_About this exercise:_ Extend the news report on officials' remarks about China's M&A and SOE reform, continuing from its final sentence.

_Source passage:_
Officials on China's M&A, SOE reform
( 2003-11-11 22:41) (Xinhua)
Officials from the Chinese State- owned Assets Supervision and Administration Commission (SASAC) Tuesday further explained some hot topics concerning M&A (merger and acquisition) and SOE (state-owned enterprise) reform in China.
Li Rongrong, director of SASAC, told a press conference in Beijing that to ensure SOEs have a good performance is the precondition for the transfer of state-owned shares.
"The number one difficulty in providing liquidity to state- owned shares is that every shareholder wants to profit somewhat without incurring any loss," said Li.
Li said the SASAC is trying to seek a solution for the transfer of state shares, and the basis for the solution is for the state- owned enterprises to perform well and to provide a relatively high return on investment.
Li stressed that state shares decrease and transfer are two different concepts. The decrease of the state shares is still going on in China, such as the recently announced sale of 20 percent stake from China's biggest film company, Lucky Film Co. to US photographic film giant Eastman Kodak.
No matter the decrease or the transfer of state shares, the basic point is equal treatment to all investors, said Li, adding that the SASAC is making joint efforts with the China Securities Regulatory Commission (CSRC) to promote regular and healthy operation in China's stock market.
Upon the active MBO (management buyout) in China, Huang Shuhe, vice-director of SASAC, said the Chinese government is preparing to issue laws and rules to regulate MBO operation.

_Raw data:_
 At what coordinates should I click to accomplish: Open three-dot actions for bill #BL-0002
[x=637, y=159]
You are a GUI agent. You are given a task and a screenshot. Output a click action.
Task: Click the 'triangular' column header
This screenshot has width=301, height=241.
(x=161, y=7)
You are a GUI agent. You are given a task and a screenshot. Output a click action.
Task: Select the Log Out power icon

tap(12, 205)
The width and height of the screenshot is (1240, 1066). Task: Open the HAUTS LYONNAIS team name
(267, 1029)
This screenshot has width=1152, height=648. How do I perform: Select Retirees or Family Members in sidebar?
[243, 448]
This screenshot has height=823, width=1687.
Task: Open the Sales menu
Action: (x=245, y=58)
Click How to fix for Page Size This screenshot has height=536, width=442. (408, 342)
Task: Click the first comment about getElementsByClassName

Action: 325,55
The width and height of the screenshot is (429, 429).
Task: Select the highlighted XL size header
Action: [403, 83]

_Written response:_
He noted that all MBO cases in China should operate on the basis of credibility so as to prevent the loss of state assets and create equal opportunities for all investors.
According to Li, the future M&As in China will be in competitive industries.
Li said SASAC will issue a series of policies to support more foreign capital into the labor-intense industries, to increase foreign investment to medium and small companies, and to help foreign investment transfer from processing industries to tertiary industry.
At the same time, China will also further open other industries including transportation, communications, construction, health and medicine, law service, accounting, and consultancy, said Li.
Li said China will finish the establishment of provincial level SASACs by the end of this year. Currently, nine Chinese provinces, municipalities and autonomous regions have set up local SASACs, and 11 more are also ready to do so.
Li also said that in the future, more SOEs in China will select their senior managers from the worldwide scope, a marked step in China's personnel reform. The open recruitment in China's SOEs for worldwide talents will be further sped up, said Li.